Kutipan Teks ::

* * *

Muqodimah
.
Di dalam semesta ini saya percaya ada orang-orang yang terlahir begitu pintar. Ada orang-orang yang memiliki keilmuan lebih dan tidak pernah pelitagi ilmunya kepada orang lain. Dan sahabat bicara kali ini kita akan bertemu dengan sosok itu kita biasa mengenalnya dengan nama Guru Gembul. Namanya tak akan perah kuketahui. Dari beliaulah aku aku belajar bahwa hanya dengan banyak membaca dan membuka pikiran terhadap semua hal di hidup ini kita bisa membuka cakrawal Ilmu dan bermanfaat bagi orang lain
Pak Guru Datang
.
Alhamdulillah ya setelah Penantian Berapa lama. Dari nontonin Youtubenya dari zaman dulu, hadirlah pak Guru Gembul di sini di sahabat bicara. Terima kasih loh pak guru
Iya sama-sama, terpaksa saya itu
Oh terpaksa ya? jadi sebenarnya hati itu menolak gitu ya Pak? Tapi kan aku lihat... dari semua interviewya pak guru jarang ya cewek-cewek yang nanya sama Pak guru atau wanita atau apapun itu kan biasanya cowok-cowok semua kan?
Iya
Apa Kenapa apa banyak yang diperbincangkan itu terlalu laki atau kayak gimana ya?
Penonton Perempuan 6%
.
Saya juga enggak paham sih. Ya memang di YouTube studio saya juga ada data. Ya perempuan yang suka nonton video saya itu cuma 6%
oh berarti aku termasuk yang 6% itu
Iya jadi (penonton perempuan) 6% doang sedikit sekali.
Jadi kalau lagi gontok-gontokan di komen. Kan suka berantem tuh di komennya pak guru tuh?
Iya.. Nah itu cowok-cowok di situ
Kontroversi dan Banyak Musuh
.
Eh tapi Pak Guru nih Aku pengin nanya aku tuh adalah penonton pak guru Gembul dari kontennya awal-awal subscribernya Mas sedikit banget. Ini mungkin pada saat ini tayangkan udah pas 1 juta, kali ya...aku enggak ngerti. Dulu waktu itu konten pertama yang aku tonton adalah yang membedakan sekolah apa ya? Sekolah Kristen dan Sekolah Islam itu super kontroversial dan di mana-mana ada. Dikasih sama group wa, link dari orang, segala macam... langsung... Wow ini dia..... tapi gimana katanya kan yang bikinin channelnya istri. Sekarang istri protes enggak sih Pak Guru?

* * *

Tugas ::
1/ Salin persis bagian transkrip wawancara Guru Gembul, mulai dari "Iya.. Nah itu" dan berakhir pada "sih Pak Guru?".
2/ Dalam transkrip wawancara Guru Gembul, berapa persen penonton video Guru Gembul yang perempuan menurut data di YouTube Studio-nya?
3/ Lanjutkan transkrip wawancara Guru Gembul mulai setelah pertanyaan terakhir tentang apakah istri yang membuatkan kanalnya sekarang protes.
Entri setelah ini merupakan bahan terpisah yang tidak berkaitan dengan transkrip wawancara Guru Gembul.

* * *

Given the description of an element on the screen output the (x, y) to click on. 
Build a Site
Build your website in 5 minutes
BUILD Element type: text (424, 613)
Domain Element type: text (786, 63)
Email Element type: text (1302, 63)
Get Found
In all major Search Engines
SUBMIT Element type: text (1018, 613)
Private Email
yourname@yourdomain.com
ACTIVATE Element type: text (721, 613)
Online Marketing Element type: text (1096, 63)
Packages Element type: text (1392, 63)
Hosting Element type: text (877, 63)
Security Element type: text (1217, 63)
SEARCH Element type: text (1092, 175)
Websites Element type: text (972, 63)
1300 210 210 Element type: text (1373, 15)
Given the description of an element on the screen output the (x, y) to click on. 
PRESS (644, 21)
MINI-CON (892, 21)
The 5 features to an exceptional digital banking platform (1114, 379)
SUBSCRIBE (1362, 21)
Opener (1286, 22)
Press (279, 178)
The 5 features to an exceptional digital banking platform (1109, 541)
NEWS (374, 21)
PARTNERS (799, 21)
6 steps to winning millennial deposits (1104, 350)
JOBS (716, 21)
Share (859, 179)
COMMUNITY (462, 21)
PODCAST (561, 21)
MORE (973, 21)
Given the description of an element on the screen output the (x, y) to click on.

* * *

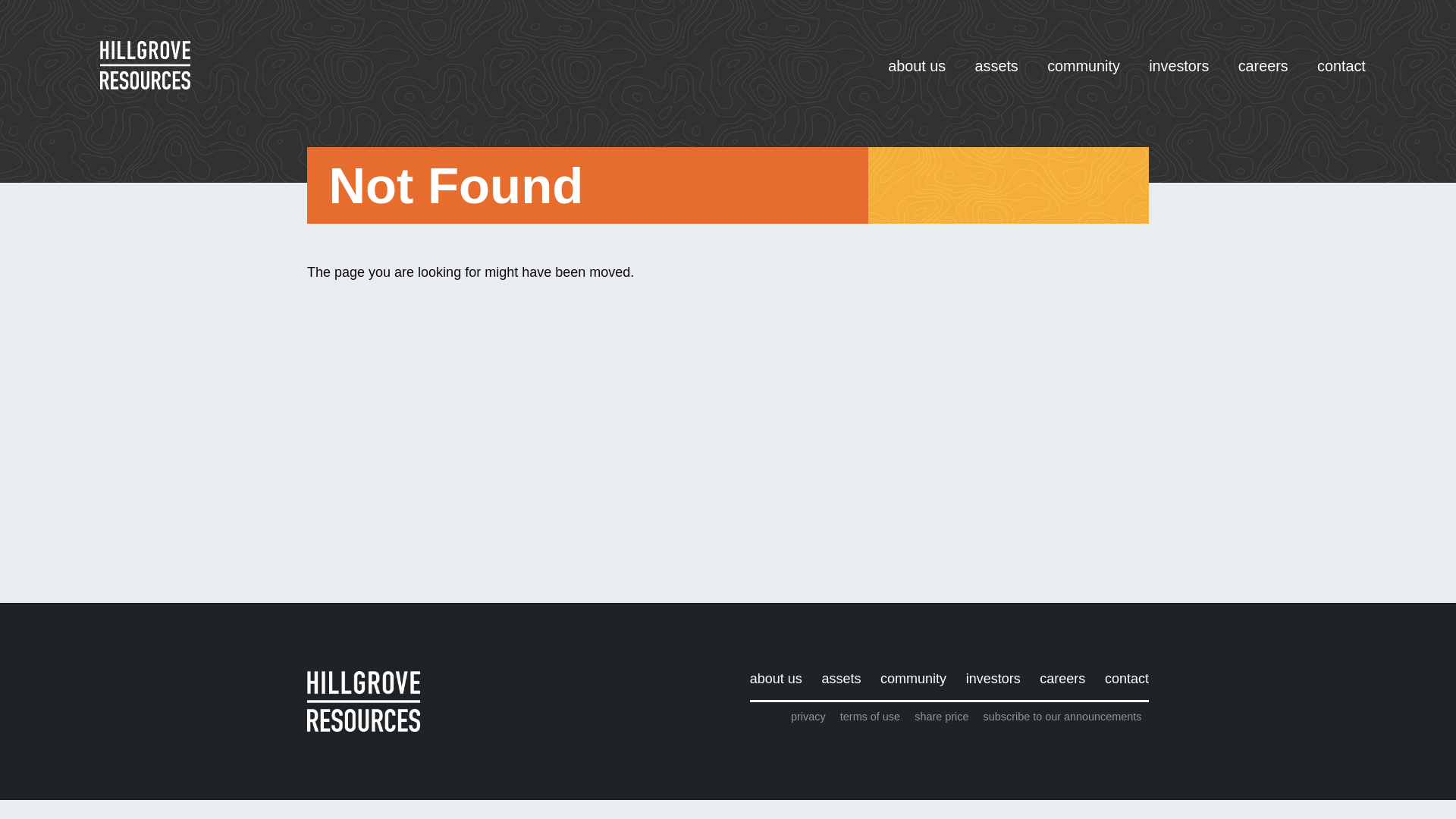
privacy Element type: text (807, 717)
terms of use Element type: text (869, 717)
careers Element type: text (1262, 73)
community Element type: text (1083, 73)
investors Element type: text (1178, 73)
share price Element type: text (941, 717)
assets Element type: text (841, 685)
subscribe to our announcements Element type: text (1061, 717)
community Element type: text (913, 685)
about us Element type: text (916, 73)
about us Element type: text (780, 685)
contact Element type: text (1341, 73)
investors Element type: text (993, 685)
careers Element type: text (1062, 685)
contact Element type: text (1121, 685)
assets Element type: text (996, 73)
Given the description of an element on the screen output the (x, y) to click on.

* * *

Jawaban Latihan ::
1/
Iya.. Nah itu cowok-cowok di situ
Kontroversi dan Banyak Musuh
.
Eh tapi Pak Guru nih Aku pengin nanya aku tuh adalah penonton pak guru Gembul dari kontennya awal-awal subscribernya Mas sedikit banget. Ini mungkin pada saat ini tayangkan udah pas 1 juta, kali ya...aku enggak ngerti. Dulu waktu itu konten pertama yang aku tonton adalah yang membedakan sekolah apa ya? Sekolah Kristen dan Sekolah Islam itu super kontroversial dan di mana-mana ada. Dikasih sama group wa, link dari orang, segala macam... langsung... Wow ini dia..... tapi gimana katanya kan yang bikinin channelnya istri. Sekarang istri protes enggak sih Pak Guru?

2/ Hanya 6%.

3/
Happy dia?
Ya enggak, biasa aja. Tapi kan banyak yang nyariin, banyak yang kesal, musuh sekarang?
Kritik dan Dialektika
.
Jadi sebenarnya kritik itu bagian dari dialektik. Kalau misal ada yang menolak kemudian mengajukan gagasan baru yang menentang. Ya itu wajar
- bagian dari diskusi kita
- bagian dari obrolan kita
Sepanjang saya bikin video, Saya enggak pernah mengambil kesimpulan akhir (yang seperti apa gitu). Kalaupun ngambil kesimpulan akhir, kesimpulan saya adalah seperti ini silakan diskusikan gitu. Jadi sesuatu yang biasa-biasa aja gitu ya.
Bangsa Beradab
.
Kan salah satu yang membuat sebuah bangsa itu beradab adalah ketika mereka
- mampu mendiskusikan
- mau bertengkar dalam tataran ide
- mendiskusikan apa yang mereka Gagas/apa yang mereka kuasai apa yang mereka pahami
Enggak jadi masalah di situ.
Nyari Rumah
.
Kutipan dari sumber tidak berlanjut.